#### What to work on:
Please render the material below as a Markdown table with the columns Row and Material line, one numbered row per line and no rows for blank lines. Leave the pictures out of the table.
** START Records provided **
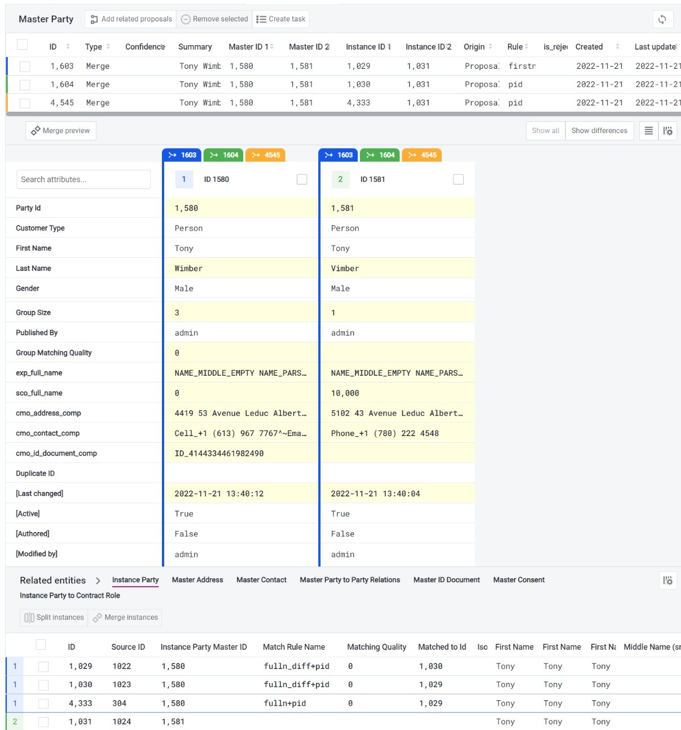Click the Add related proposals icon
Image resolution: width=681 pixels, height=730 pixels.
pyautogui.click(x=93, y=19)
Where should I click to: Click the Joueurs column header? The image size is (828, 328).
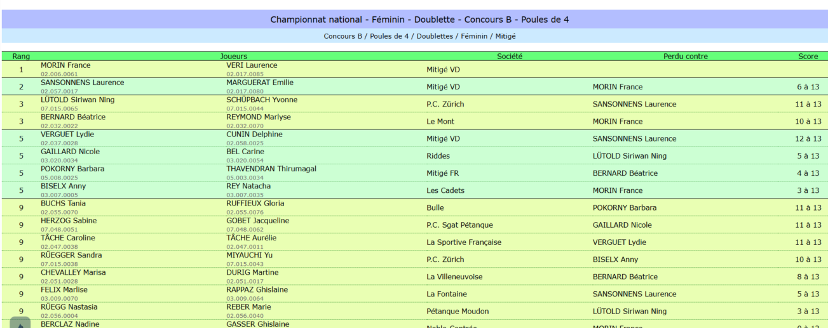coord(233,56)
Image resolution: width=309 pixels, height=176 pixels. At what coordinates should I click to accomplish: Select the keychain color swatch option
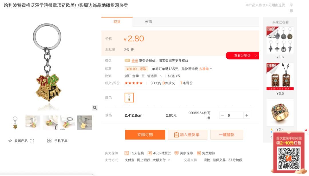[x=129, y=97]
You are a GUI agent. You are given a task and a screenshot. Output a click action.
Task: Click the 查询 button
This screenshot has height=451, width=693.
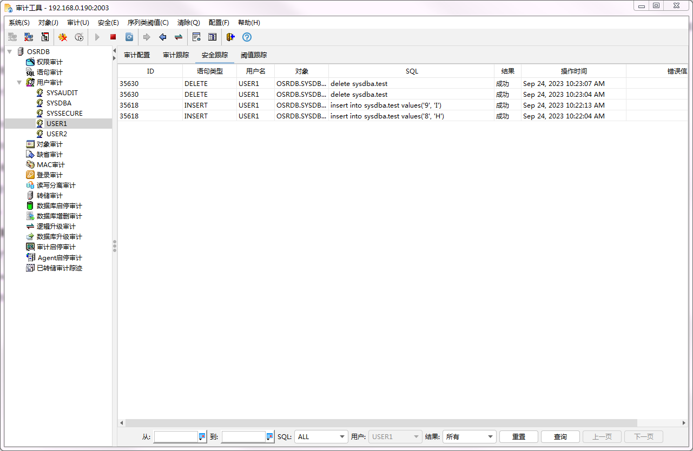pyautogui.click(x=560, y=436)
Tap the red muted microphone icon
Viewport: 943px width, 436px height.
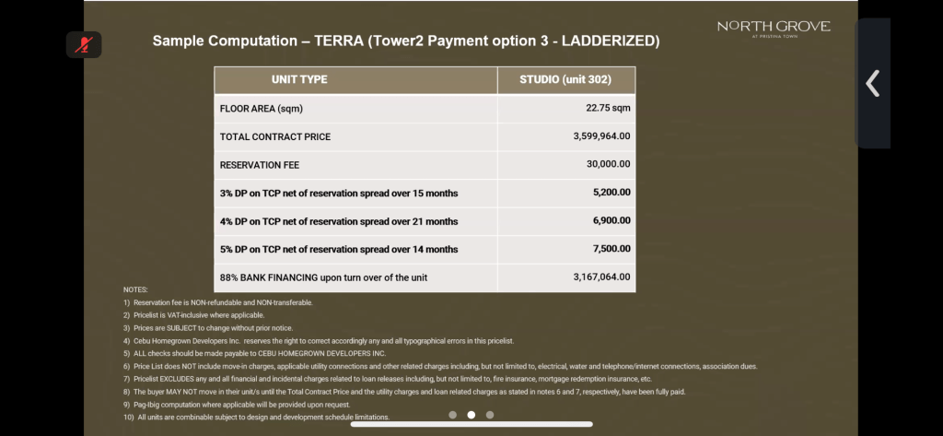(84, 44)
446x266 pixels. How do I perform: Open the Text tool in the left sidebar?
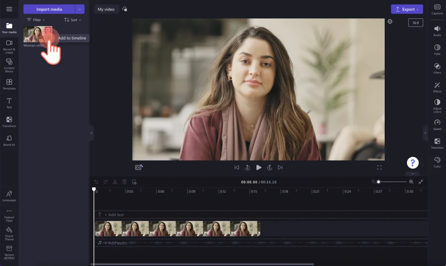tap(9, 102)
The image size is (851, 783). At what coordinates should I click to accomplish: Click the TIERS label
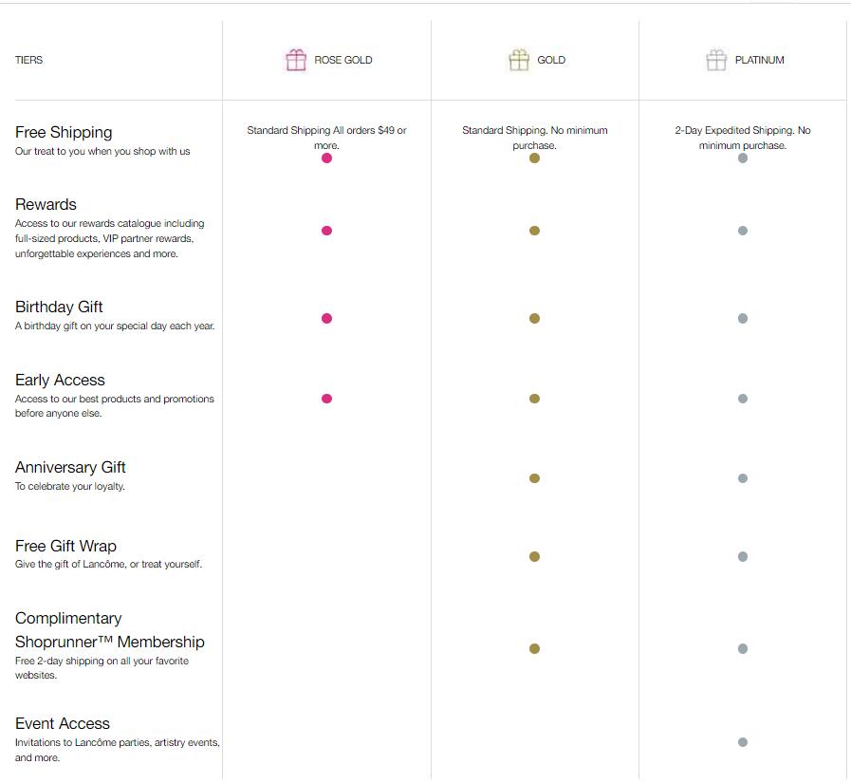pyautogui.click(x=28, y=60)
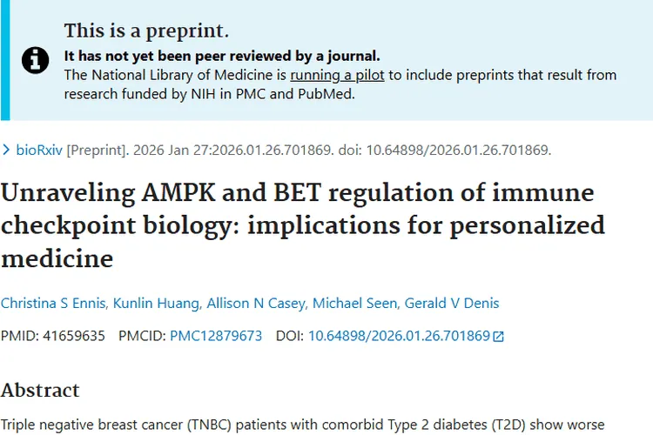The height and width of the screenshot is (435, 653).
Task: Open the PMC12879673 PMCID link
Action: 215,336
** END Records provided **
#### Result of the task:
| Row | Material line |
|---|---|
| 1 | Click the Add related proposals icon |
| 2 | Image resolution: width=681 pixels, height=730 pixels. |
| 3 | pyautogui.click(x=93, y=19) |
| 4 | Where should I click to: Click the Joueurs column header? The image size is (828, 328). |
| 5 | coord(233,56) |
| 6 | Image resolution: width=309 pixels, height=176 pixels. At what coordinates should I click to accomplish: Select the keychain color swatch option |
| 7 | [x=129, y=97] |
| 8 | You are a GUI agent. You are given a task and a screenshot. Output a click action. |
| 9 | Task: Click the 查询 button |
| 10 | This screenshot has height=451, width=693. |
| 11 | pyautogui.click(x=560, y=436) |
| 12 | Tap the red muted microphone icon |
| 13 | Viewport: 943px width, 436px height. |
| 14 | (84, 44) |
| 15 | 446x266 pixels. How do I perform: Open the Text tool in the left sidebar? |
| 16 | tap(9, 102) |
| 17 | The image size is (851, 783). At what coordinates should I click to accomplish: Click the TIERS label |
| 18 | pyautogui.click(x=28, y=60) |
| 19 | The height and width of the screenshot is (435, 653). |
| 20 | Task: Open the PMC12879673 PMCID link |
| 21 | Action: 215,336 |